Dodd-Frank sets the contours that have the potential of converting that entire market into a fully transparent and fully capitalized environment. But, dozens of rulemakings, studies, and reports stand in the way,” says Michael Greenberger, a professor at the University of Maryland School of Law.

If “well-funded Wall Street advocacy” wins out in the regulatory process, the bid to clamp down on an unregulated derivatives market could fall short, he adds.

The lobbying for the future of financial reform doesn’t end when Mr. Obama signs the law. In fact, it could be just beginning, as regulators and congressional overseers get down to the business of writing the high-stakes rules.

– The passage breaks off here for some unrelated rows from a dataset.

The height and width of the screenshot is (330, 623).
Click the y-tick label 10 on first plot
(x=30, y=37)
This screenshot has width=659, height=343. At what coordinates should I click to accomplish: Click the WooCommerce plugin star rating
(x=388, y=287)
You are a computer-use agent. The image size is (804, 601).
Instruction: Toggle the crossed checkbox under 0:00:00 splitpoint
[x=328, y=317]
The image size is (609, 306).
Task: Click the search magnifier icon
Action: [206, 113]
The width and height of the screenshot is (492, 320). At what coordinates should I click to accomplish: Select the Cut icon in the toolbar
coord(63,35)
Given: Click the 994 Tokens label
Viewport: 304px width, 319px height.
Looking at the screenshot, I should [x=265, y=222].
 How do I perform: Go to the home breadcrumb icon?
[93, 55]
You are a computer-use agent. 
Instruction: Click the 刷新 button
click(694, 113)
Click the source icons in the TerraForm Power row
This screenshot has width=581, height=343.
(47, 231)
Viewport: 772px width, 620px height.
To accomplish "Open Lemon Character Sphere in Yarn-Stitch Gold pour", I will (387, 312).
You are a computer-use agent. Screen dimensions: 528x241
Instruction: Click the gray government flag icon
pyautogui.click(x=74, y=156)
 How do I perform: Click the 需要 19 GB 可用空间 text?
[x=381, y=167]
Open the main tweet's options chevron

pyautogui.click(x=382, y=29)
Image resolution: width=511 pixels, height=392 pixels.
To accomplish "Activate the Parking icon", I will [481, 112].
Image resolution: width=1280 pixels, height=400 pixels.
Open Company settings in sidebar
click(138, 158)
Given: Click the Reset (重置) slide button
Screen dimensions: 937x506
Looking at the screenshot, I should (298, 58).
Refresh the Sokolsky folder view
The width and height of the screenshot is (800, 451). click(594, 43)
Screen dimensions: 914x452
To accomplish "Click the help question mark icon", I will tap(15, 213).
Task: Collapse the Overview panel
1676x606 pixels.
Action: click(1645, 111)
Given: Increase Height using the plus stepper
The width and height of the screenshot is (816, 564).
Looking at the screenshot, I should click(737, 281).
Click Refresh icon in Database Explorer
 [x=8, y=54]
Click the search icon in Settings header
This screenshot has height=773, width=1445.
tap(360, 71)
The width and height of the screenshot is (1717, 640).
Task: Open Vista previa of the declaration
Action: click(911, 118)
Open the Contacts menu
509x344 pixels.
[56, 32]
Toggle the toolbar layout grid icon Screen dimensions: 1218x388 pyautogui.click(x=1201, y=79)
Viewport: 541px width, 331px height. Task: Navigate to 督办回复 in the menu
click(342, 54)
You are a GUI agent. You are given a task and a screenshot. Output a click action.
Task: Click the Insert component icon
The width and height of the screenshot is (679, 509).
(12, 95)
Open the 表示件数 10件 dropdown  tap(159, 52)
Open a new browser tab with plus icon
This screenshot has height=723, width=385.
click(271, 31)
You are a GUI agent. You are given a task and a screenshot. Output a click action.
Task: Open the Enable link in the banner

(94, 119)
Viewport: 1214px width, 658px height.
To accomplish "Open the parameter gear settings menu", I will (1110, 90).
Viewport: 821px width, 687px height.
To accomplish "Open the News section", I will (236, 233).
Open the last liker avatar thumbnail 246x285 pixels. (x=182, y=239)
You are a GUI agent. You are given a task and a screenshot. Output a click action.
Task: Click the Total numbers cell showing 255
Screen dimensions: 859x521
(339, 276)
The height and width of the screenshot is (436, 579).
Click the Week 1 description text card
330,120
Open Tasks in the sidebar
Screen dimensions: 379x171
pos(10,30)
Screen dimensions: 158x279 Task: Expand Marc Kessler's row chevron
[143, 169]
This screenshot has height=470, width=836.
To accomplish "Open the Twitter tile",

“This bill represents the most significant overhaul of the financial system since the 1930s. But serious work remains: the proof of the bill’s worth will come not from what is written in the bill, but how the regulators interpret the bill, write the rules and then enforce them,” says John Taylor, president and CEO of the National Community Reinvestment Coalition. “Based on the job they did for the past decade, I will believe reform is here when I see it.”

“By delegating so much to the regulators, Congress is inviting everyone interested in the outcome to make more campaign contributions, as they intervene in the regulatory process to influence the regulators,” says Thomas Ferguson, a professor of political science at the University of Massachusetts, Boston. “Nothing is settled. It’s a gold mine for members of Congress.”